**What needs to be done**: Every line of the material below, from the top through the line with "[Toggle navigation] (195, 9)", should be reproduced exactly.

**Extracted records**:
======

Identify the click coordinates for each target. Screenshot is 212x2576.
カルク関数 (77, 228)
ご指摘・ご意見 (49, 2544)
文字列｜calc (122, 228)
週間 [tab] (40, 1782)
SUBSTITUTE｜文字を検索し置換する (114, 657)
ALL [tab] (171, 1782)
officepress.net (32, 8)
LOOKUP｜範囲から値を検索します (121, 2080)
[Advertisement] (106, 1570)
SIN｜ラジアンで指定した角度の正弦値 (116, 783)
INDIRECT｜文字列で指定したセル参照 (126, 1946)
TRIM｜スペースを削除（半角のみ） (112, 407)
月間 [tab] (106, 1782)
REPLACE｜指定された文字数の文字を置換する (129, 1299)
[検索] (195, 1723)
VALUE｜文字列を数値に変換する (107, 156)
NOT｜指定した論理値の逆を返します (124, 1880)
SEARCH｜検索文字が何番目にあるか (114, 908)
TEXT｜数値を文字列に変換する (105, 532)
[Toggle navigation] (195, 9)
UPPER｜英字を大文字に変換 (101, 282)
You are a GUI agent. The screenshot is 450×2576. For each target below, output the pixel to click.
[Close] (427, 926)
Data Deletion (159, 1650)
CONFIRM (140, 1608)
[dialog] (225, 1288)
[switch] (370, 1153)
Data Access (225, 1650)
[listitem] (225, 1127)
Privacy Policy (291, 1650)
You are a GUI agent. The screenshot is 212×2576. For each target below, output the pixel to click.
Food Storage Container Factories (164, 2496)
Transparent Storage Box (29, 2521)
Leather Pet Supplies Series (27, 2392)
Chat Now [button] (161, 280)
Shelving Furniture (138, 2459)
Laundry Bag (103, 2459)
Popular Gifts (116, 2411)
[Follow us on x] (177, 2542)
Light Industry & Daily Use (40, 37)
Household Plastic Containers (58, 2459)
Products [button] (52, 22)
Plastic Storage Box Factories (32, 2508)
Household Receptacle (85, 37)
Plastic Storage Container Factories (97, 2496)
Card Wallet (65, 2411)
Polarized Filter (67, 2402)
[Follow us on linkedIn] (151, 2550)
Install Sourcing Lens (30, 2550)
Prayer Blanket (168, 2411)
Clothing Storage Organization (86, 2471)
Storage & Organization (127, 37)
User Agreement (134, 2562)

======

**Reply**:
Identify the click coordinates for each target. Screenshot is 212x2576.
カルク関数 (77, 228)
ご指摘・ご意見 (49, 2544)
文字列｜calc (122, 228)
週間 [tab] (40, 1782)
SUBSTITUTE｜文字を検索し置換する (114, 657)
ALL [tab] (171, 1782)
officepress.net (32, 8)
LOOKUP｜範囲から値を検索します (121, 2080)
[Advertisement] (106, 1570)
SIN｜ラジアンで指定した角度の正弦値 (116, 783)
INDIRECT｜文字列で指定したセル参照 (126, 1946)
TRIM｜スペースを削除（半角のみ） (112, 407)
月間 [tab] (106, 1782)
REPLACE｜指定された文字数の文字を置換する (129, 1299)
[検索] (195, 1723)
VALUE｜文字列を数値に変換する (107, 156)
NOT｜指定した論理値の逆を返します (124, 1880)
SEARCH｜検索文字が何番目にあるか (114, 908)
TEXT｜数値を文字列に変換する (105, 532)
[Toggle navigation] (195, 9)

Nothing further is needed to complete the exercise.